* _Task objective_
Your answer should hold every line of the records below that contains the string "field".
········
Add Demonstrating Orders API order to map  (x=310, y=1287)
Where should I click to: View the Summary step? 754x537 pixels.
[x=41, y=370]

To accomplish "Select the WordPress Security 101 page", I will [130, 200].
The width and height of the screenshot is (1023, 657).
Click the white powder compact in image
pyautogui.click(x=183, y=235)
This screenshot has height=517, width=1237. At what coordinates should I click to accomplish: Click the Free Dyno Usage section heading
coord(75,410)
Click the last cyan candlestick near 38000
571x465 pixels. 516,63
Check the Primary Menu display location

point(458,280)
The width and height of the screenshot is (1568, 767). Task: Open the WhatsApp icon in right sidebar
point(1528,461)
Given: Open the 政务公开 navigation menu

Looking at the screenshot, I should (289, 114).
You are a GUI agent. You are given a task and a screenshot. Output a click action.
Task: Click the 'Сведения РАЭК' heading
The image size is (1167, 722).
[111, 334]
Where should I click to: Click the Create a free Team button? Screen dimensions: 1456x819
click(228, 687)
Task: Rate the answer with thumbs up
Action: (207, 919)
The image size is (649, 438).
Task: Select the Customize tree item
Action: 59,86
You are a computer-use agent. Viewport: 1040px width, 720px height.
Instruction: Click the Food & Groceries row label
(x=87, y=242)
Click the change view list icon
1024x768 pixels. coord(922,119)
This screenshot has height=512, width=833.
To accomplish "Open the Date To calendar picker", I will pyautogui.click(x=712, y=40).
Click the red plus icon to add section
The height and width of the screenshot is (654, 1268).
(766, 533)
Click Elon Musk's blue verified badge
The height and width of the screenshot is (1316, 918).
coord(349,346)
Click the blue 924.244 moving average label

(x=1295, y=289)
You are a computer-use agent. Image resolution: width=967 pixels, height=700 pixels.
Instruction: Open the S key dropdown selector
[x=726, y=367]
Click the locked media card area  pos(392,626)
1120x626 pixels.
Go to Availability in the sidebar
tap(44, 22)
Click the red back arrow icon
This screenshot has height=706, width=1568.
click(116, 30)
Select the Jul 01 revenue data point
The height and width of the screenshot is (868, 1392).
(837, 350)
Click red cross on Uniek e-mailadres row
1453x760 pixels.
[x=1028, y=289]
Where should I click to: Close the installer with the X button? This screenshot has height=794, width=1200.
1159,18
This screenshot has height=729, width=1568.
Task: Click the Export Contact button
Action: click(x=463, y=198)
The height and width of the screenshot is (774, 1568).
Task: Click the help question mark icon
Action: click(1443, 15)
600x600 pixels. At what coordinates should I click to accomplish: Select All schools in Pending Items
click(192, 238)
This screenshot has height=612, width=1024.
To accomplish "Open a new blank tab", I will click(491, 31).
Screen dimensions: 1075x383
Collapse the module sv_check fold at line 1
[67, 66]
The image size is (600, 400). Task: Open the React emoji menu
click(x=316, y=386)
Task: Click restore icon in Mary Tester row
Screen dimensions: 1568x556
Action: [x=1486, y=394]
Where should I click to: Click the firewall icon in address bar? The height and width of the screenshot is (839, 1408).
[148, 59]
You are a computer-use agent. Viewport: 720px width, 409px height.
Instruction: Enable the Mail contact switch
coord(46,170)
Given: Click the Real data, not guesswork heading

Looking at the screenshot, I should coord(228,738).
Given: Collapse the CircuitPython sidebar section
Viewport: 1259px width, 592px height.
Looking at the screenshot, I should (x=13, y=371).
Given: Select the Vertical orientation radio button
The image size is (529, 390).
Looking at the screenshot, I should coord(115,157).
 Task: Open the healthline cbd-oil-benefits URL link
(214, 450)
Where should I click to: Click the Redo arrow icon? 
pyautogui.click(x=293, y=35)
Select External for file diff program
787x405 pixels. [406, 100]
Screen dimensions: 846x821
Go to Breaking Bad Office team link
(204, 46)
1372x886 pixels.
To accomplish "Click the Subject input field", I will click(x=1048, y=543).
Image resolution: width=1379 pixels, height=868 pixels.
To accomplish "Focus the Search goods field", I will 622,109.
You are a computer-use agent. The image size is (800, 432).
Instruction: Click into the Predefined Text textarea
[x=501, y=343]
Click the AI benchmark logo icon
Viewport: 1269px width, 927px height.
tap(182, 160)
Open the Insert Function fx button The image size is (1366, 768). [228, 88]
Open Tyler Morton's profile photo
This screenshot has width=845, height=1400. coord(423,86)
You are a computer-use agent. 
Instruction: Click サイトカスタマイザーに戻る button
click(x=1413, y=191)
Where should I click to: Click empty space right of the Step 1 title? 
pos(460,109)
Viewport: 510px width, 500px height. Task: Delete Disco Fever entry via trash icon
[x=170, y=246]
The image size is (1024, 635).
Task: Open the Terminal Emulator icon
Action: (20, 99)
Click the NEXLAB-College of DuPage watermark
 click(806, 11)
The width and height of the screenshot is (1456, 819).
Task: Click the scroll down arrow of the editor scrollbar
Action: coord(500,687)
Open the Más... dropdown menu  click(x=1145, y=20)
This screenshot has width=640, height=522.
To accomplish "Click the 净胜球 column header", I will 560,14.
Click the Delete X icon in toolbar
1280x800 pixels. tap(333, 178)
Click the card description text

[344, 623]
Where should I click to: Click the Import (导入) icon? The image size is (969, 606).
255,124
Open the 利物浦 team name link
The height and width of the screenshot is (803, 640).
········
* _Answer for the task_
To accomplish "Click the Subject input field", I will click(x=1048, y=543).
To accomplish "Focus the Search goods field", I will 622,109.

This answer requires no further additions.